The Twitter and Mastodon app logos are seen in this photo illustration in Warsaw, Poland on 12 ... [+]
Earlier this week, cybersecurity researchers put the Twitter alternative Mastodon under the microscope and found that the decentralized social media platform had numerous vulnerabilities and other security issues. Mastodon has seen a surge in users since tech entrepreneur Elon Musk took control of Twitter, as many have taken issue with Musk's policies as well as his reinstatement of controversial figures including former President Donald Trump.
Though the interface is similar to Twitter, it isn't run by a single entity or company. Instead, it operates as a free and open-source platform that runs self-hosted social network services, SecurityWeek reported.
As a result, there are thousands of individual but interconnected Mastodon servers, called "instances" that users can join. The rules can vary on these different servers, but a bigger concern for users should be the seemingly lax security.
Vulnerabilities Discovered
Researchers have already discovered an HTML injection vulnerability that could be used to steal users' credentials, while another exploit was found that could allow a hacker to download all the files on a server including shared photos sent via direct messages.
"Mastodon has quickly emerged as the destination of choice for many who've opted to leave Twitter in recent weeks," said Melissa Bischoping, director and endpoint security research specialist at Tanium.
Via an email, she said that the open-source, decentralized platform has many advantages and the growth in popularity will hopefully lead to additional features and functionality as the open-source platform continues to mature.
"That said, those joining Mastodon should not consider it a like-for-like Twitter replacement, and should be aware of the unique features of the "Fediverse,'" Bischoping noted.
"Mastodon isn't the panacea many people fleeing Twitter May think it is," warned David Maynor, senior director of Threat Intelligence at security research firm Cybrary, via an email.
"While it's been an open-source project for years, it never came close to the server load and scrutiny it has recently," added Maynor, who further suggested that many critical bugs have been easily discovered with vulnerability scanners.
Aside from the code, the way Mastodon is segmented means one or two people who administer a particular instance are the weak link in the security model.
Maynor cautioned those looking to make a clean break from Twitter.
"My moving advice is firmly 'buyer beware,'" he continued.
Decentralized Platform Comes With Risks
At issue is literally how Mastodon was devised. Each instance is managed by an administrator, who has control over the infrastructure and the software running on the servers.
"This means that you are placing trust in the administrators to secure and maintain their instance, and trusting they will protect your account," said Bischoping.

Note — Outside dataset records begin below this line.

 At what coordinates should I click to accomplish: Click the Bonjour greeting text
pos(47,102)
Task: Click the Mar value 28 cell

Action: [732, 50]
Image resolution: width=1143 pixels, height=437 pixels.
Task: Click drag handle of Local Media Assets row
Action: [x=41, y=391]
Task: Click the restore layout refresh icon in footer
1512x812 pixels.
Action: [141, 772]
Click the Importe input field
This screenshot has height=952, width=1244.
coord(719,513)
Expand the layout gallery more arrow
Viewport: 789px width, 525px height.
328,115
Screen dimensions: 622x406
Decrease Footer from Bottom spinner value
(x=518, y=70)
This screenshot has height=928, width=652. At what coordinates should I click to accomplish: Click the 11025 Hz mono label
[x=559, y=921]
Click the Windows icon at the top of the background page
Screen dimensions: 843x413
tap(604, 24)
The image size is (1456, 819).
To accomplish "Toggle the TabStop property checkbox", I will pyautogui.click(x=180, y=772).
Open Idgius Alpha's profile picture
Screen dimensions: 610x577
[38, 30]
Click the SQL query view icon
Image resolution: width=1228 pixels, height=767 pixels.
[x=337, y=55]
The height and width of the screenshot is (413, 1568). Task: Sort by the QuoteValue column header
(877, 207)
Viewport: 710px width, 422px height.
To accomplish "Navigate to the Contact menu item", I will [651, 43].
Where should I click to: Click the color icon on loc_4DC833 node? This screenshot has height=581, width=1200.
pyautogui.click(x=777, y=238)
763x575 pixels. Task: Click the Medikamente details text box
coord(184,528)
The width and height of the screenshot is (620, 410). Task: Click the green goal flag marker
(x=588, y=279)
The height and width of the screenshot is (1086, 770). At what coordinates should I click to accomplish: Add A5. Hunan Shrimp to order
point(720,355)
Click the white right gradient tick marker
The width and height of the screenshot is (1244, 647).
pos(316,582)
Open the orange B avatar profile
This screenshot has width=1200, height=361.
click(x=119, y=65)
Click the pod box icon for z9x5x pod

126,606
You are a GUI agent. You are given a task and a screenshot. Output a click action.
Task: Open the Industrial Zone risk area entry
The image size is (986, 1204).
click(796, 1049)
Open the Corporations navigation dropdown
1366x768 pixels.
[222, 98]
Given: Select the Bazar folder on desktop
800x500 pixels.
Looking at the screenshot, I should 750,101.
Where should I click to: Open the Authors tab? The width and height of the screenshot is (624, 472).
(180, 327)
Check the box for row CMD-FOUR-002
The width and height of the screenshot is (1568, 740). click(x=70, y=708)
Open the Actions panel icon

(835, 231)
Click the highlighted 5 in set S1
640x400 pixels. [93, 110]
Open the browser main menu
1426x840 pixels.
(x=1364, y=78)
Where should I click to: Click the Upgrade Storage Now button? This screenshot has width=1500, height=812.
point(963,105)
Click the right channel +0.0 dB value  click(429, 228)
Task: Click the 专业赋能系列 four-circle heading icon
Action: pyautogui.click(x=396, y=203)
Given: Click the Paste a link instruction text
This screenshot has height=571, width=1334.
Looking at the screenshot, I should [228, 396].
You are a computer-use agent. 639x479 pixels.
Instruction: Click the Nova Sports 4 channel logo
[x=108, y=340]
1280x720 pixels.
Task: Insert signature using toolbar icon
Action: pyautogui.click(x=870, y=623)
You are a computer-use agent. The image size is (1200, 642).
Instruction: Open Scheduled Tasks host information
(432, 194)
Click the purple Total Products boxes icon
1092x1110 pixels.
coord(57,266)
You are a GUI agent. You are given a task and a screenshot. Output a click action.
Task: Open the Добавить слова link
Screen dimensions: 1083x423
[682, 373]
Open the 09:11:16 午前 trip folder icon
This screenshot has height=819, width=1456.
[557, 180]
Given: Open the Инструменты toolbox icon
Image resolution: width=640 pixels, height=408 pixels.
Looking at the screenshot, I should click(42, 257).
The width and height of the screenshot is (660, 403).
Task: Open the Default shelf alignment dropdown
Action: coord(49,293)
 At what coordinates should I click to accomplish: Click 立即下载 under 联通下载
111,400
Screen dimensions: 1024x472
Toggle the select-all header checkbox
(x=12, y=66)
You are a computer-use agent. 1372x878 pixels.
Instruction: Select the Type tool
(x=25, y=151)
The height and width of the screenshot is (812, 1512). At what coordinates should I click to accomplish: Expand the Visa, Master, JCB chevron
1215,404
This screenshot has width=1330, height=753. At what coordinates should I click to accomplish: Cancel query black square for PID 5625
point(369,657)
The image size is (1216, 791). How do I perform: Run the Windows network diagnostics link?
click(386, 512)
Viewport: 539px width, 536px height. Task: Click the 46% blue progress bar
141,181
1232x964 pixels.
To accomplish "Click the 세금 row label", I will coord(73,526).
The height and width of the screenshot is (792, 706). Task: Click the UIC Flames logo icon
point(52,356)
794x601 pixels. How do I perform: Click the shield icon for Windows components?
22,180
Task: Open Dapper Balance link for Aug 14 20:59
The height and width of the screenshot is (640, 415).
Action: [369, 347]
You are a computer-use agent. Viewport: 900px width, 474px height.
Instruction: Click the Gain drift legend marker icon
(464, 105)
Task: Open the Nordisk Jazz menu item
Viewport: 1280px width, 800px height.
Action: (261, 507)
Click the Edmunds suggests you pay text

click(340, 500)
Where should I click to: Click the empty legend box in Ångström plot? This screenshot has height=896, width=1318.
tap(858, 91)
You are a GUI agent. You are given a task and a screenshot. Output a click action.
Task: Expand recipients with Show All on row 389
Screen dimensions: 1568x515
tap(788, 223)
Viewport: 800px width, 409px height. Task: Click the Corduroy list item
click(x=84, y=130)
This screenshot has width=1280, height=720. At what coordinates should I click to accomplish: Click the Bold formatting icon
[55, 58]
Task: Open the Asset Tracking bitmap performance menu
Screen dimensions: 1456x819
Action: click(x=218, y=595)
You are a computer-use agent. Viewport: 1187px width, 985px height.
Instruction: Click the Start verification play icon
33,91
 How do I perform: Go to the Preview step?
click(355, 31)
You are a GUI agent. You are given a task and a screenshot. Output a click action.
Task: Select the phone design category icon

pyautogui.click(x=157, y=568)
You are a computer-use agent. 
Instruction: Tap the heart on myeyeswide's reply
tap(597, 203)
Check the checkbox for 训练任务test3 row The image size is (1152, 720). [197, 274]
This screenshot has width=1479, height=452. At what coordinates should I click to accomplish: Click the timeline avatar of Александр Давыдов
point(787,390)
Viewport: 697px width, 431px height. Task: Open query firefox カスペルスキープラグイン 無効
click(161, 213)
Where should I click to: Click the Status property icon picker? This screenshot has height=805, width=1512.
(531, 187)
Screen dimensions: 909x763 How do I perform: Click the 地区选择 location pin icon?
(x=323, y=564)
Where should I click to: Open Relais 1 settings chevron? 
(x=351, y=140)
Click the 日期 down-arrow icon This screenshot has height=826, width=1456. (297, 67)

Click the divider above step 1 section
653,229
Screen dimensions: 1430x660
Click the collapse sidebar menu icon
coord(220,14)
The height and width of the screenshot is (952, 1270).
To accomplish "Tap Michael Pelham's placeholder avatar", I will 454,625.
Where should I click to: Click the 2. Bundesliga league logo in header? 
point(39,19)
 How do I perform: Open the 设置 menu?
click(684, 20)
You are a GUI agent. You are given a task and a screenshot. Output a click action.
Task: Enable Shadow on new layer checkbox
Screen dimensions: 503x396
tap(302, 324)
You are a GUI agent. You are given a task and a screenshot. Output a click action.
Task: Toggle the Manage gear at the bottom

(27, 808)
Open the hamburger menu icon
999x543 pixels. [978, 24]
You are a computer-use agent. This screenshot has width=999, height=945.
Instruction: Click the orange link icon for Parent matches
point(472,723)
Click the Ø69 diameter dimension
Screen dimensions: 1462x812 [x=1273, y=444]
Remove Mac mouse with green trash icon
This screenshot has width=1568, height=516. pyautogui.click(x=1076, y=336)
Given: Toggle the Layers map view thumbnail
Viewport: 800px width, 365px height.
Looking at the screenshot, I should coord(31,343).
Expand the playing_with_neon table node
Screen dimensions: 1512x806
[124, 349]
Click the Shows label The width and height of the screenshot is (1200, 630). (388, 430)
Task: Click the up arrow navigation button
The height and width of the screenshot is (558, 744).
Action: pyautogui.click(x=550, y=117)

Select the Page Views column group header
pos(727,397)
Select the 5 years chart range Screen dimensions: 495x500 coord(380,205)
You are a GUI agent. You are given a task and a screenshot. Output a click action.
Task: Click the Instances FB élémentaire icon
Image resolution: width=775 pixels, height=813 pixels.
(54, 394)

Yet, because many of these instances are run by small entities or individual operators without large budgets or security teams, users should not assume that any instance is secure or private.
"This doesn't mean you shouldn't use it, but it does mean you should not assume any data shared there is encrypted or protected from theft or seizure by law enforcement," Bischoping continued. "Treat the 'Fediverse' and any Mastodon instance as a place to share information, connect, and collaborate in the same way you'd do those things in person in a town square or public coffee shop."
In short, Bischoping suggested that Mastodon shouldn't replace other forms of communication, such as more secure email, or encrypted peer-to-peer messaging.
It shouldn't be used "to send sensitive, personal, or private information you wouldn't be comfortable posting publicly anyway," Bischoping added. "Given the potential for vulnerabilities and exploitation, follow the best practices for account management – unique passwords and multi-factor authentication. Lastly, many instances have been set up specifically for the purpose of testing security and reporting bugs and vulnerabilities, so the ethical hacking and bug hunting community can continue to contribute and improve security of the platform as its popularity grows."